*INPUT RECORDS:*
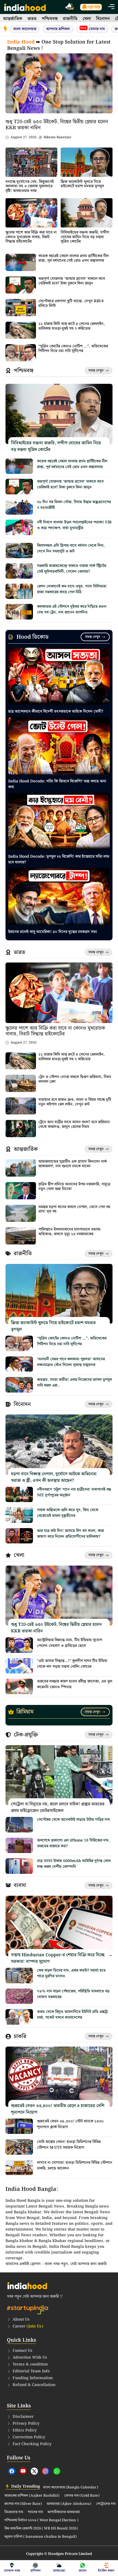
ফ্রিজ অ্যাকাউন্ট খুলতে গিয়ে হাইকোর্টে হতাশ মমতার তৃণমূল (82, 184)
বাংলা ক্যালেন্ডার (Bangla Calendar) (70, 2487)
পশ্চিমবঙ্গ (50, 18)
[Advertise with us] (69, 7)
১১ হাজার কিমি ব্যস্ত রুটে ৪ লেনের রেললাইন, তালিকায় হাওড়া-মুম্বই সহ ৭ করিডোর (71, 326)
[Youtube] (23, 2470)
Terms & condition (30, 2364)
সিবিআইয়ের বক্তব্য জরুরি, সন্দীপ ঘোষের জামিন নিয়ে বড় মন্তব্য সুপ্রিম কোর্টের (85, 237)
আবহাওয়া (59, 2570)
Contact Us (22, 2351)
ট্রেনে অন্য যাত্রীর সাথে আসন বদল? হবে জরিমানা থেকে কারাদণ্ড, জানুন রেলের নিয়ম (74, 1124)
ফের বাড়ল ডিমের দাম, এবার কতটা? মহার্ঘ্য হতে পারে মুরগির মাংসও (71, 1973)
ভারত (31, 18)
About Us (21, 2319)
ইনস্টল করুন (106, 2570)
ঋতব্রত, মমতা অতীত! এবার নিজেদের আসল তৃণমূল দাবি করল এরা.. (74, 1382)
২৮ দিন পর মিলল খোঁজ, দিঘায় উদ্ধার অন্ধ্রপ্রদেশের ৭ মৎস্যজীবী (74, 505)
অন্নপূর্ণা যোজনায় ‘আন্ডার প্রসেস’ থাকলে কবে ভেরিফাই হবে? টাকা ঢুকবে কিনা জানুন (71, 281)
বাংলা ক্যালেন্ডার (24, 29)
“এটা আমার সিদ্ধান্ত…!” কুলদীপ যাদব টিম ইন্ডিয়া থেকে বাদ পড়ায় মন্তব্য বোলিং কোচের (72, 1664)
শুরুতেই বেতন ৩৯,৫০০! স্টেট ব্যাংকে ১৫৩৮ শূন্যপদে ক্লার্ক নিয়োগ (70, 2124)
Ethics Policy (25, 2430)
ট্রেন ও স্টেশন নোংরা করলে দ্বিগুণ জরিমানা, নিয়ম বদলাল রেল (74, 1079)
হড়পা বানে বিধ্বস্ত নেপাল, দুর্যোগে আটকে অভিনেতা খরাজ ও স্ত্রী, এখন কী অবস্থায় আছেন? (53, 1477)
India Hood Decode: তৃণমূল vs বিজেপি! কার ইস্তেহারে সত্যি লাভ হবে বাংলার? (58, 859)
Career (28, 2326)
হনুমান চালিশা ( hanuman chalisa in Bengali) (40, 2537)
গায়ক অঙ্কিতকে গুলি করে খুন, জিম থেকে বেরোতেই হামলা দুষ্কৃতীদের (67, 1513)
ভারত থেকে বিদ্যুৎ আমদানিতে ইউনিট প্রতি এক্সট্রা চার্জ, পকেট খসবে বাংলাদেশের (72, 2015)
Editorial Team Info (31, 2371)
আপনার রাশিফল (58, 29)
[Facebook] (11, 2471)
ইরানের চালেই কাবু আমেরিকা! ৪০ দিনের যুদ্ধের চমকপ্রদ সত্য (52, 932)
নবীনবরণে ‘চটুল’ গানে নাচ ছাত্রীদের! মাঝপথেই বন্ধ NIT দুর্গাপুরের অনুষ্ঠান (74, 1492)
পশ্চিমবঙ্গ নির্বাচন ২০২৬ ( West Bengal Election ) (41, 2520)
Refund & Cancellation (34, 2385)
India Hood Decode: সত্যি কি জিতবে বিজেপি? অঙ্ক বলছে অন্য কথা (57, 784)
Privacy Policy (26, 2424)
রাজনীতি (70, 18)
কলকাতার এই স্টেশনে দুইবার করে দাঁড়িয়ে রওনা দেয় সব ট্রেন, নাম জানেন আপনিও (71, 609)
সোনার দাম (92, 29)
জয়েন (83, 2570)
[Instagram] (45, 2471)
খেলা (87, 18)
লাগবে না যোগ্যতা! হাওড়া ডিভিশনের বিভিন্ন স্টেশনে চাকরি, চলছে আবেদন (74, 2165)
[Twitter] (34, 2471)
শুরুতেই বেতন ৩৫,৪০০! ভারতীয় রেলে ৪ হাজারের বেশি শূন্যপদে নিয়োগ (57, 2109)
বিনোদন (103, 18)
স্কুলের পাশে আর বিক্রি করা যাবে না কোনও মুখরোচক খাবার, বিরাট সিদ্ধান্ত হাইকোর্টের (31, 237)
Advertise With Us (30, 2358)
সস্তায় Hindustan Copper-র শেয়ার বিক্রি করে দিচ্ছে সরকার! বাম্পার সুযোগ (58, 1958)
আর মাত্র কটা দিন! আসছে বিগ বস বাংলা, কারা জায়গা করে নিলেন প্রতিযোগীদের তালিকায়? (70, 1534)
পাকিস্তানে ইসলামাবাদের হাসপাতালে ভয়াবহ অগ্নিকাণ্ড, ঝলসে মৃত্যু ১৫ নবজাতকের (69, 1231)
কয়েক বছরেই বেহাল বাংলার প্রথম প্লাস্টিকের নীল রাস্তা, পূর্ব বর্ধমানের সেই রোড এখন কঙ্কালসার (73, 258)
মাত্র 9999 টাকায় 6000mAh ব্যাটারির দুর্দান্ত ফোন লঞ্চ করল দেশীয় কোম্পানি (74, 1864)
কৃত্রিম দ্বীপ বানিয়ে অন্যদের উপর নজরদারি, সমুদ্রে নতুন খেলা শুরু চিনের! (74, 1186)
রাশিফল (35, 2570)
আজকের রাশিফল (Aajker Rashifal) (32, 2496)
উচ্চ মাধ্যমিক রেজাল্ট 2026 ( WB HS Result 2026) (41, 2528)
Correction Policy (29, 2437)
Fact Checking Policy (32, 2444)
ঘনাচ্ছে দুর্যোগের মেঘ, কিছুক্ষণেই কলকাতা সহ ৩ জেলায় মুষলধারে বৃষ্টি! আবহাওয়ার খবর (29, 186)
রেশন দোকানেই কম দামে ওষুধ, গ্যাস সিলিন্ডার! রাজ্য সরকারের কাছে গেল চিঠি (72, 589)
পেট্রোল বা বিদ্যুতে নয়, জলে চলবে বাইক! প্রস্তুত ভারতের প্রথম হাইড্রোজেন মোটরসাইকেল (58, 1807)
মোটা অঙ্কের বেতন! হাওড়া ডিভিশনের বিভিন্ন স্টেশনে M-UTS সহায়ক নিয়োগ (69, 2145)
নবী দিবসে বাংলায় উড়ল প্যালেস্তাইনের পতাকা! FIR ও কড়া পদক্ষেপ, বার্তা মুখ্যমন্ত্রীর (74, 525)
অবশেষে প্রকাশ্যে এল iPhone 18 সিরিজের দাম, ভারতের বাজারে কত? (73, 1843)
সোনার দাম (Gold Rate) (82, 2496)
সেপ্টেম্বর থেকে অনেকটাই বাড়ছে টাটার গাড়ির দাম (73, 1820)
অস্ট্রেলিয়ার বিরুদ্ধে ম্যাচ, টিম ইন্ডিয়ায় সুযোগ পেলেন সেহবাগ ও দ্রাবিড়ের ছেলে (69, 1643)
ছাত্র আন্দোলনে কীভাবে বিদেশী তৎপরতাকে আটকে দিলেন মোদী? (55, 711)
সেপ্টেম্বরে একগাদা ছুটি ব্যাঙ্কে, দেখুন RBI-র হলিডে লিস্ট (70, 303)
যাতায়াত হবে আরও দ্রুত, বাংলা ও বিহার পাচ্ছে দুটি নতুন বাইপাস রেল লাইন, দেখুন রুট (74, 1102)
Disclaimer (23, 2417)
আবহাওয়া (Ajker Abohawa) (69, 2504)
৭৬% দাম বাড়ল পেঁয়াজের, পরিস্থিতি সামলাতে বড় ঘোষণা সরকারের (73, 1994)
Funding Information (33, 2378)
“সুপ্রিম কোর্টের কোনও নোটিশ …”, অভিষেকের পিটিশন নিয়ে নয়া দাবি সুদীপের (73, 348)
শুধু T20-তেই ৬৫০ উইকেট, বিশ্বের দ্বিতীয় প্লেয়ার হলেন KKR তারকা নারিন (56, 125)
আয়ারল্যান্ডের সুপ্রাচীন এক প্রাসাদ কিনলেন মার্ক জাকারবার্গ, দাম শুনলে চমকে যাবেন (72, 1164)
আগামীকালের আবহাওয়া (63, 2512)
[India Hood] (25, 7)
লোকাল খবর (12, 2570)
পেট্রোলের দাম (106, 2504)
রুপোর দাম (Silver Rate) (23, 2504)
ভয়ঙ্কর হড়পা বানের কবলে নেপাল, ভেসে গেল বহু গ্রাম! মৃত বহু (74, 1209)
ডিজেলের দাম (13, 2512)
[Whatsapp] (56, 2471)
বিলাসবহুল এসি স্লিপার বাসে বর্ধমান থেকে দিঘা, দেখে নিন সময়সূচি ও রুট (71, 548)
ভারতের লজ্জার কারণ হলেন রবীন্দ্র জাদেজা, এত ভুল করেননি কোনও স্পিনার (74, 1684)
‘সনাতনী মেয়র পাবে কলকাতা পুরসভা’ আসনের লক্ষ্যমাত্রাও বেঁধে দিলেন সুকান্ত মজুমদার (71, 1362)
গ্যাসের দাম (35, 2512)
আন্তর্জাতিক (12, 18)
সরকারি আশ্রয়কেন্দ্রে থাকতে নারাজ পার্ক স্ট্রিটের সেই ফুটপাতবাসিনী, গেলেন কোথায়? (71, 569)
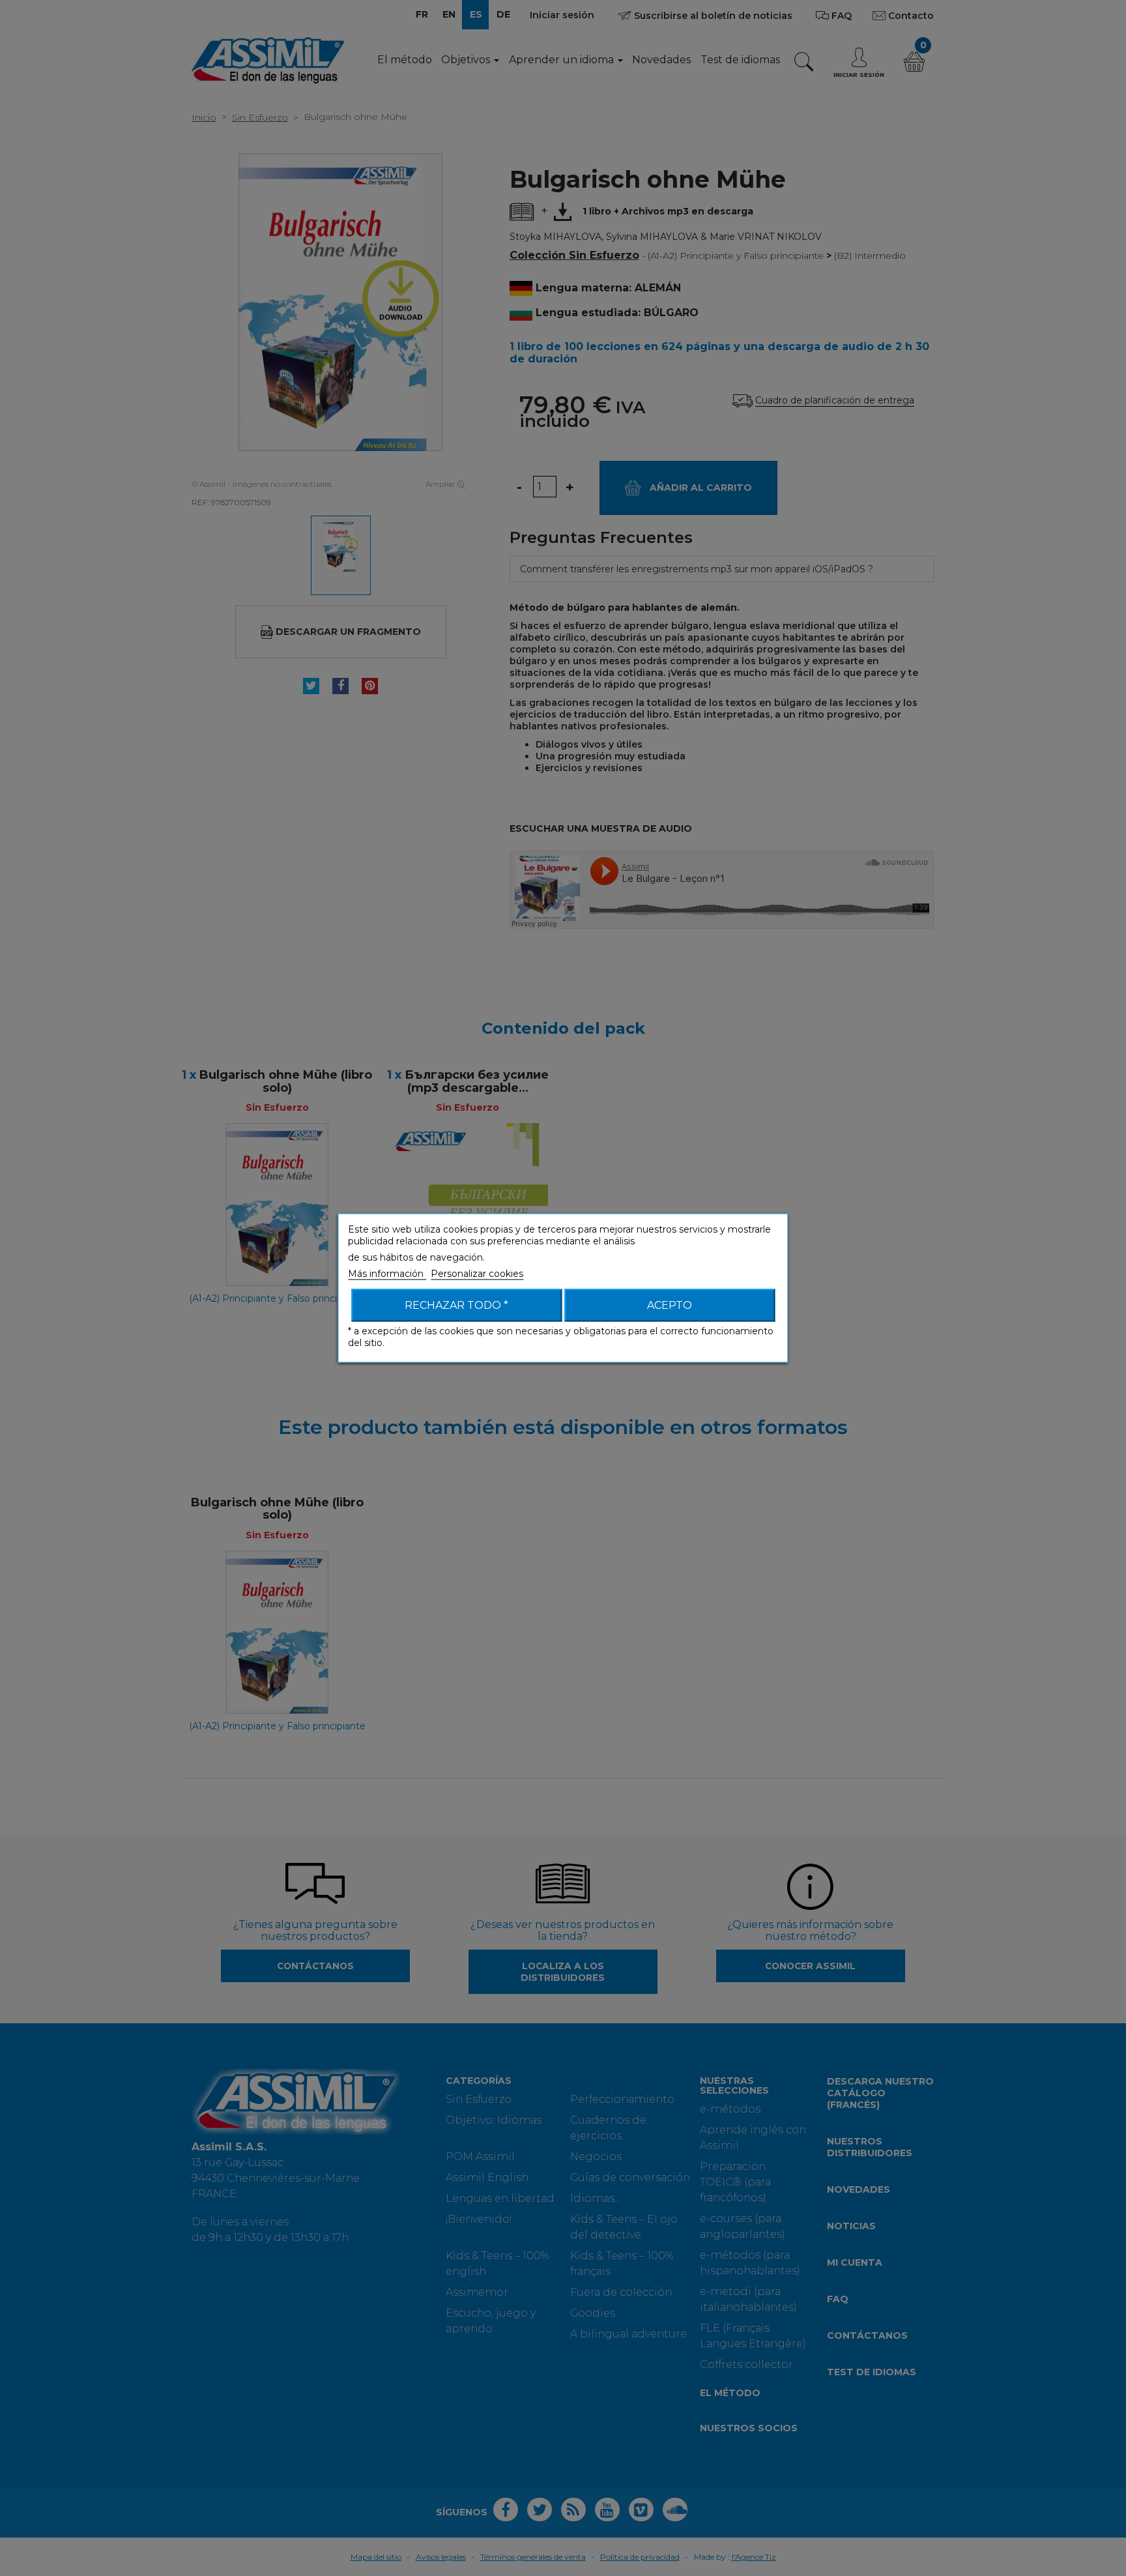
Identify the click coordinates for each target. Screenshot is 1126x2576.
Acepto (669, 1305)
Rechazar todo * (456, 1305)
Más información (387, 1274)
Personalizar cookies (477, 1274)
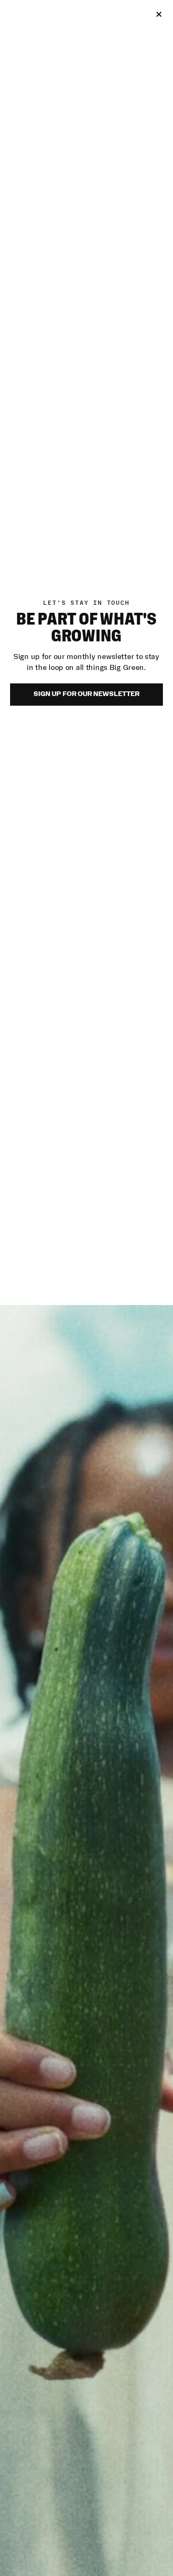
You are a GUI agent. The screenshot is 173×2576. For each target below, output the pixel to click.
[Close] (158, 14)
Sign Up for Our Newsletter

*ASSIGNMENT:*
Repeat exactly the lines from the first line of the records above through the line containing "Refund & Cancellation (34, 2385)", both included. Leave out the pictures.

*ANSWER SPACE:*
ফ্রিজ অ্যাকাউন্ট খুলতে গিয়ে হাইকোর্টে হতাশ মমতার তৃণমূল (82, 184)
বাংলা ক্যালেন্ডার (Bangla Calendar) (70, 2487)
পশ্চিমবঙ্গ (50, 18)
[Advertise with us] (69, 7)
১১ হাজার কিমি ব্যস্ত রুটে ৪ লেনের রেললাইন, তালিকায় হাওড়া-মুম্বই সহ ৭ করিডোর (71, 326)
[Youtube] (23, 2470)
Terms & condition (30, 2364)
সিবিআইয়ের বক্তব্য জরুরি, সন্দীপ ঘোষের জামিন নিয়ে বড় মন্তব্য সুপ্রিম কোর্টের (85, 237)
আবহাওয়া (59, 2570)
Contact Us (22, 2351)
ট্রেনে অন্য যাত্রীর সাথে আসন বদল? হবে জরিমানা থেকে কারাদণ্ড, জানুন রেলের নিয়ম (74, 1124)
ফের বাড়ল ডিমের দাম, এবার কতটা? মহার্ঘ্য হতে পারে মুরগির মাংসও (71, 1973)
ভারত (31, 18)
About Us (21, 2319)
ইনস্টল করুন (106, 2570)
ঋতব্রত, মমতা অতীত! এবার নিজেদের আসল তৃণমূল দাবি করল এরা.. (74, 1382)
২৮ দিন পর মিলল খোঁজ, দিঘায় উদ্ধার অন্ধ্রপ্রদেশের ৭ মৎস্যজীবী (74, 505)
অন্নপূর্ণা যোজনায় ‘আন্ডার প্রসেস’ থাকলে কবে ভেরিফাই হবে? টাকা ঢুকবে কিনা জানুন (71, 281)
বাংলা ক্যালেন্ডার (24, 29)
“এটা আমার সিদ্ধান্ত…!” কুলদীপ যাদব টিম ইন্ডিয়া থেকে বাদ পড়ায় মন্তব্য বোলিং কোচের (72, 1664)
শুরুতেই বেতন ৩৯,৫০০! স্টেট ব্যাংকে ১৫৩৮ শূন্যপদে ক্লার্ক নিয়োগ (70, 2124)
Ethics Policy (25, 2430)
ট্রেন ও স্টেশন নোংরা করলে দ্বিগুণ জরিমানা, নিয়ম বদলাল রেল (74, 1079)
হড়পা বানে বিধ্বস্ত নেপাল, দুর্যোগে আটকে অভিনেতা খরাজ ও স্ত্রী, এখন কী অবস্থায় আছেন? (53, 1477)
India Hood Decode: তৃণমূল vs বিজেপি! কার ইস্তেহারে সত্যি লাভ হবে বাংলার? (58, 859)
Career (28, 2326)
হনুমান চালিশা ( hanuman chalisa in Bengali) (40, 2537)
গায়ক অঙ্কিতকে গুলি করে খুন, জিম থেকে বেরোতেই হামলা দুষ্কৃতীদের (67, 1513)
ভারত থেকে বিদ্যুৎ আমদানিতে ইউনিট প্রতি এক্সট্রা চার্জ, পকেট খসবে বাংলাদেশের (72, 2015)
Editorial Team Info (31, 2371)
আপনার রাশিফল (58, 29)
[Facebook] (11, 2471)
ইরানের চালেই কাবু আমেরিকা! ৪০ দিনের যুদ্ধের চমকপ্রদ সত্য (52, 932)
নবীনবরণে ‘চটুল’ গানে নাচ ছাত্রীদের! মাঝপথেই বন্ধ NIT দুর্গাপুরের অনুষ্ঠান (74, 1492)
পশ্চিমবঙ্গ নির্বাচন ২০২৬ ( West Bengal Election ) (41, 2520)
Refund & Cancellation (34, 2385)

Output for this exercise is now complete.